Basic Science Yes; Gene Therapy For Others

Jacque cited two findings in today's Nature paper: "The first, that we knocked down viral transcription. The second, that we can actually target specifically incoming viral invasion. As soon as the viral genome enters its target T cells, it's marked for degradation by our small RNA duplexes. There's a recent paper in Nature Medicine," he observed, "showing that the HIV virus can be knocked down by RNA interference." (See BioWorld Today, June 10, 2002, p. 1.)

"We are doing basic science," Jacque pointed out. "We are not interested in doing any gene therapy. There are a lot of people around who are specialized on gene therapy. It's my guess that with all these RNA findings coming out, they will jump on it and try to design a new therapeutic approach. RNA interference is so powerful that if they find a way to easily deliver small RNAs into patients, there will certainly be a field for such therapy.
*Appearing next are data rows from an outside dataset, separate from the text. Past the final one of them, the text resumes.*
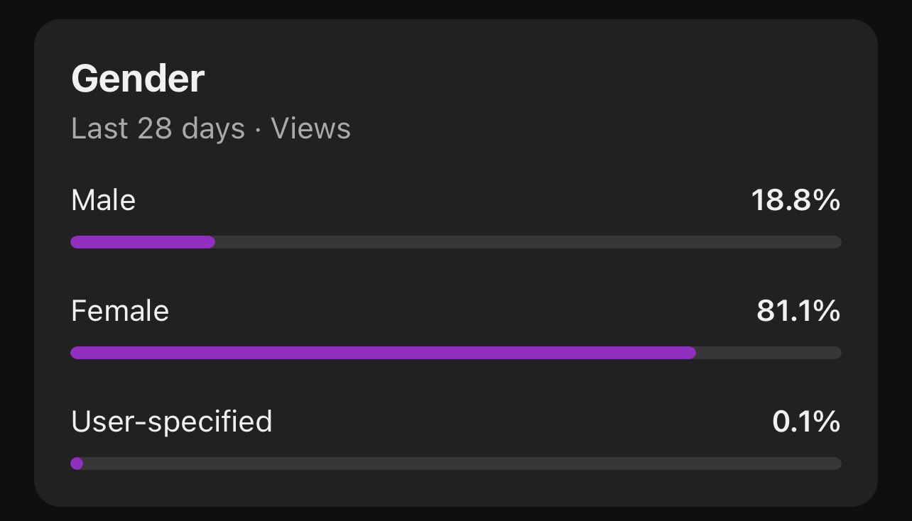Image resolution: width=912 pixels, height=521 pixels.
Task: Click the dot separator before Views
Action: (x=258, y=130)
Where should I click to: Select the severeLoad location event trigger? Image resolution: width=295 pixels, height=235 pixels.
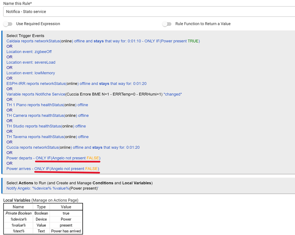click(x=31, y=62)
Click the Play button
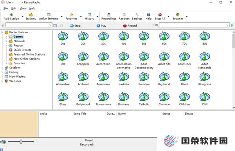235x151 pixels. click(x=101, y=26)
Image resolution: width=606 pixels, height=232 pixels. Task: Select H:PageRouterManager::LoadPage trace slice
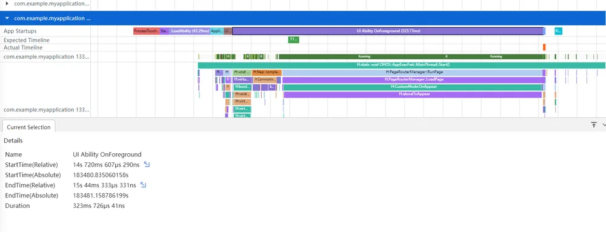414,79
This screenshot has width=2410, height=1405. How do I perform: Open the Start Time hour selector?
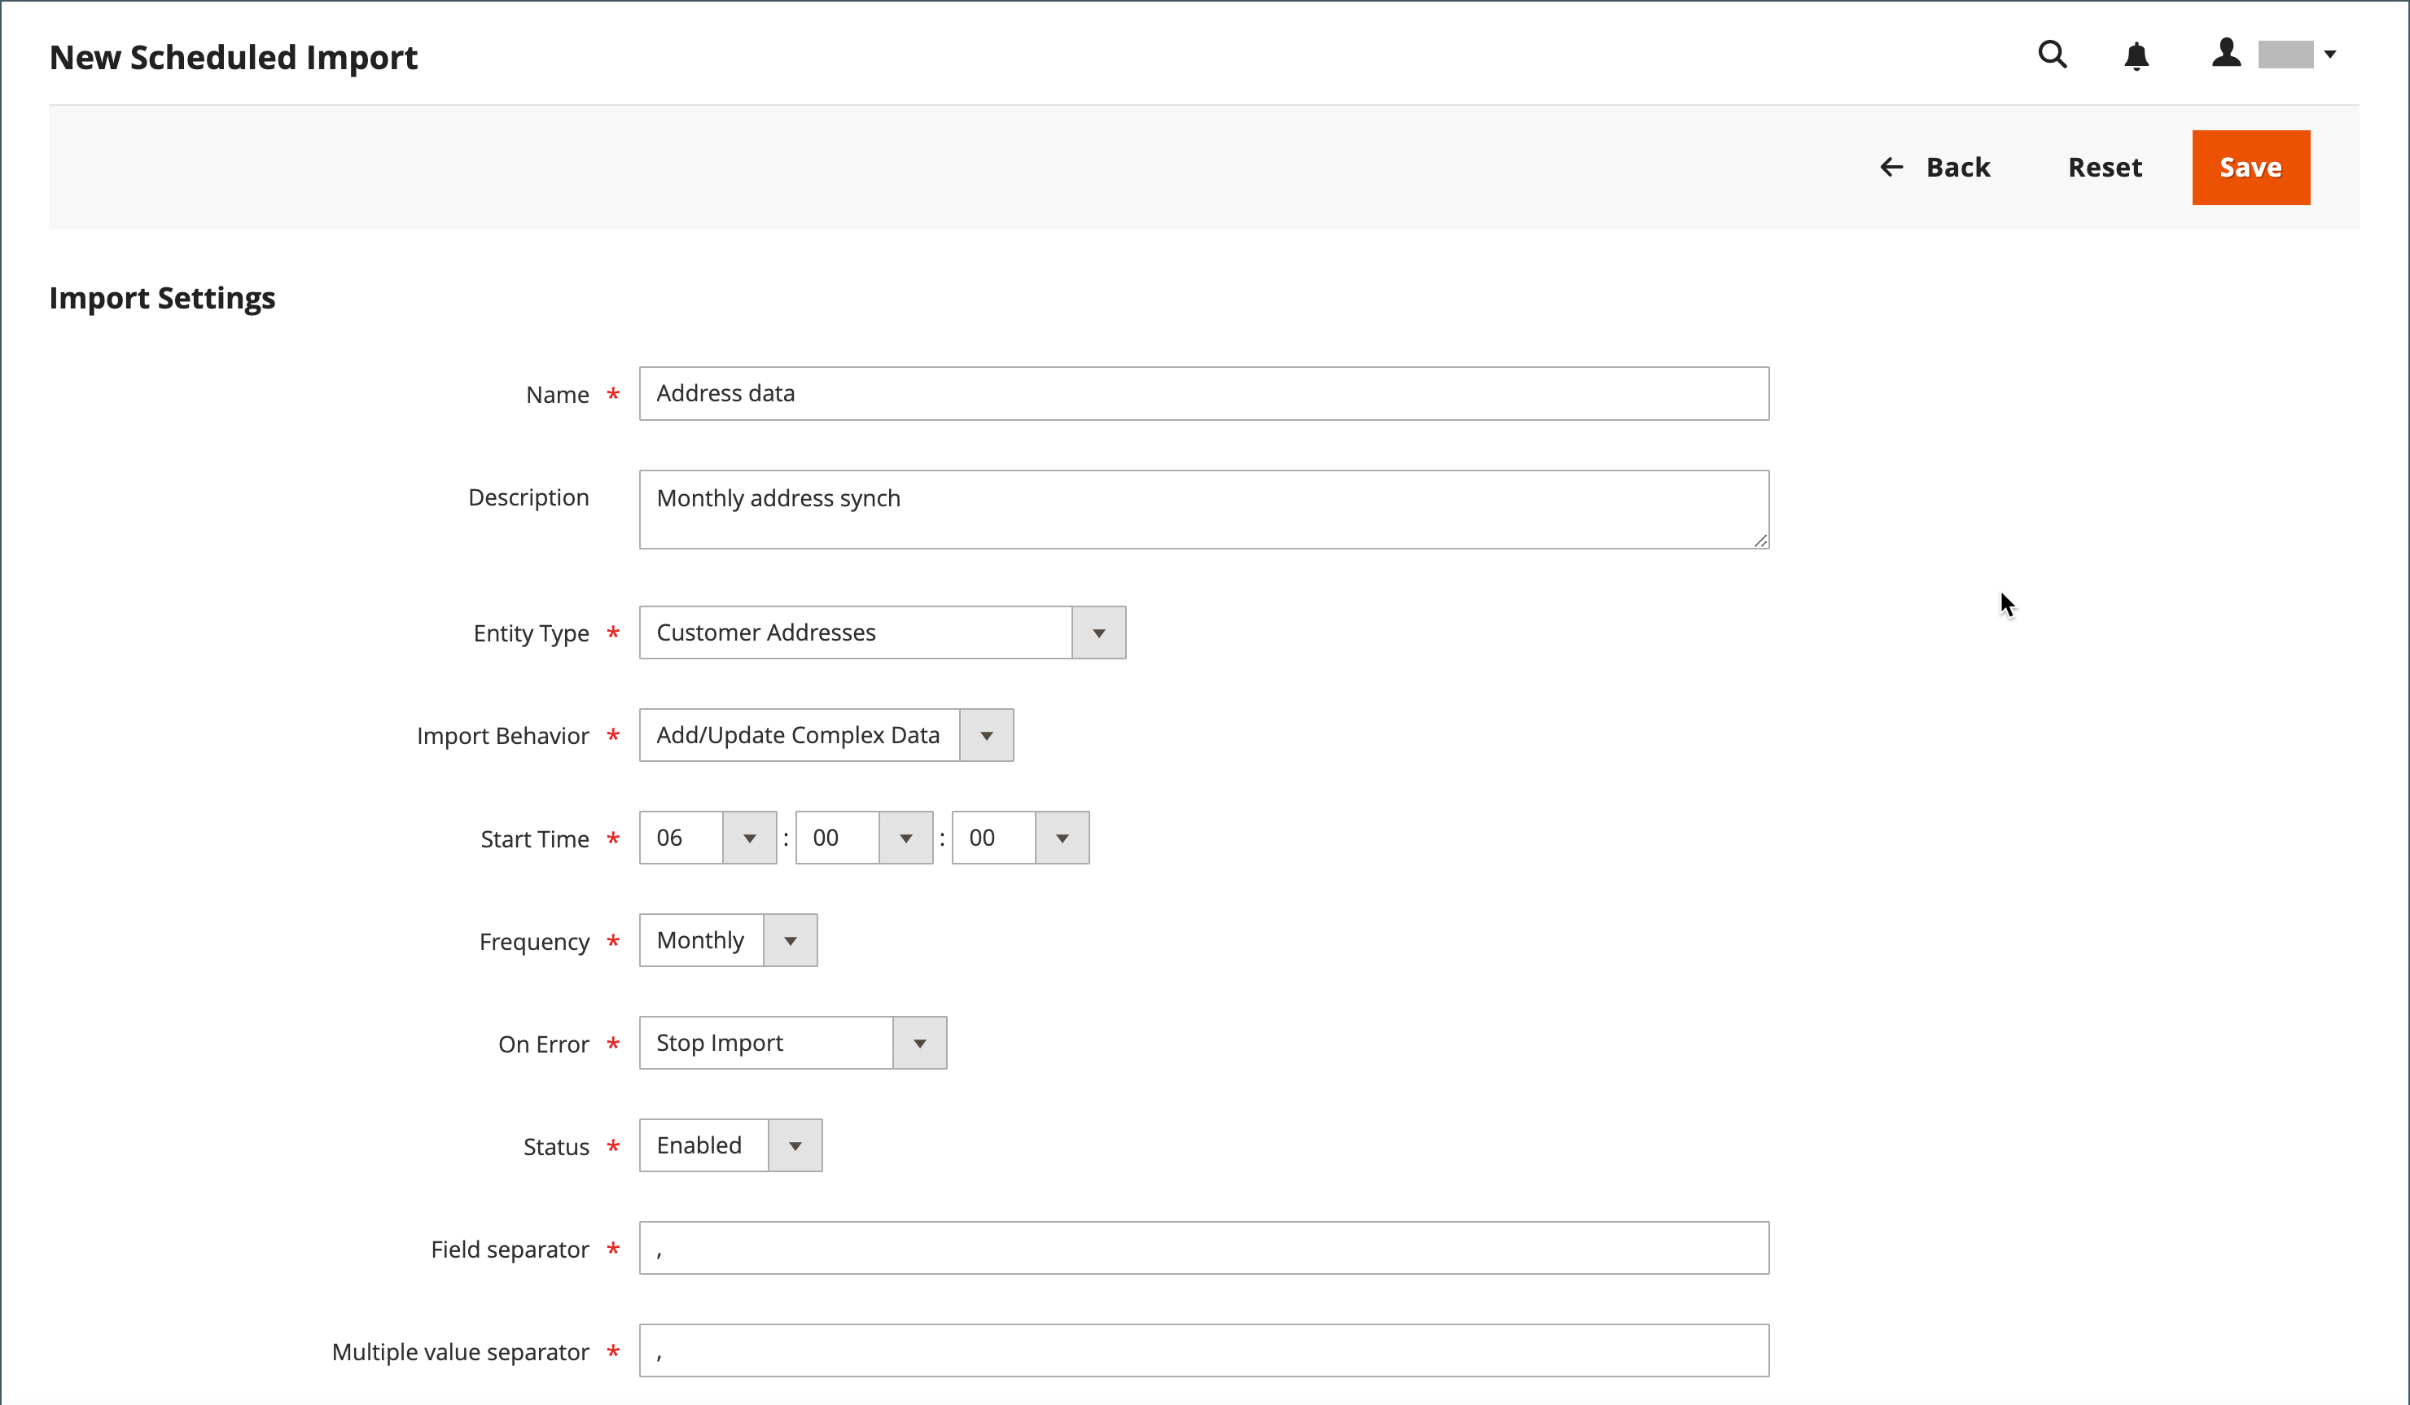708,838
"In our in vitro experiments against HIV," Jacque recounted, "we used isolates from the virus. One approach was to translate two viruses along with the interference RNAs. We got into the T cells with DNA virus. That's the first part of the paper. But the second part is more significant, because we used the whole HIV to infect those cells. So what we had were two copies of RNA in this virus. And early after entry of the virus into the target T cell, it specifically targeted the two copies of the 10,000-base HIV genome. So it was a very early step of infection that enabled us to trigger specific degradation of the genome.

"Because HIV is an RNA virus," Jacque went on, "we thought we could use this feature of RNA interference and see if we could actually knock down virus replication itself. When HIV infects cells, it has to replicate and infect the next cell. It integrates and gets into the latency stage. Then it's just silenced. We thought that using this technique - this unique feature of cells - we could actually knock down replicating cells. If you are able to do that in patients for a long period of time," he pointed out, "you could eventually eradicate that viral cell, because you would just knock it out completely from infected patients. Over a long period of time, treatment with this kind of approach could possibly get the virus out of the patient.

"We used the whole RNA virus. With our labs working on HIV, we had T cells and viral supernatants, so the whole virus is infectious. And we just put that whole virus on top of the target T cells - leading to a productive infection. Before we did that, we introduced these small interference RNAs into those cells, and then infected them. What we looked at was the ability of the virus to infect the cells. When we treated the cells with small interfering RNAs, we knocked down the infection very substantially. We did not let any virus out of the cells, which were actually protected against the infection."

Companion RNA Reports Feature HIV, Polio

In ongoing research, Jacque and his co-authors are "trying to understand a little bit better what's going on in RNA interference and how it works in T cells. Maybe we could find a way to enhance the effects of Dicer in cells. Or activate cells to react against each other by themselves. Very little is known as to how they work in mammalian cells. That's what we're trying to discover right now. Then we can push the cells into this kind of antiviral reaction," Jacque concluded, "using our RNA interference instead of putting the HIV onto the cells."

Today's Nature carries a second - nearly look-alike - article titled: "Short interfering RNA confers intracellular antiviral immunity in human cells." Its senior author is microbiologist Raul Andino from the University of California at San Francisco. Instead of HIV, his paper reports on the polio virus as a model "that may provide a therapeutic strategy against human viruses."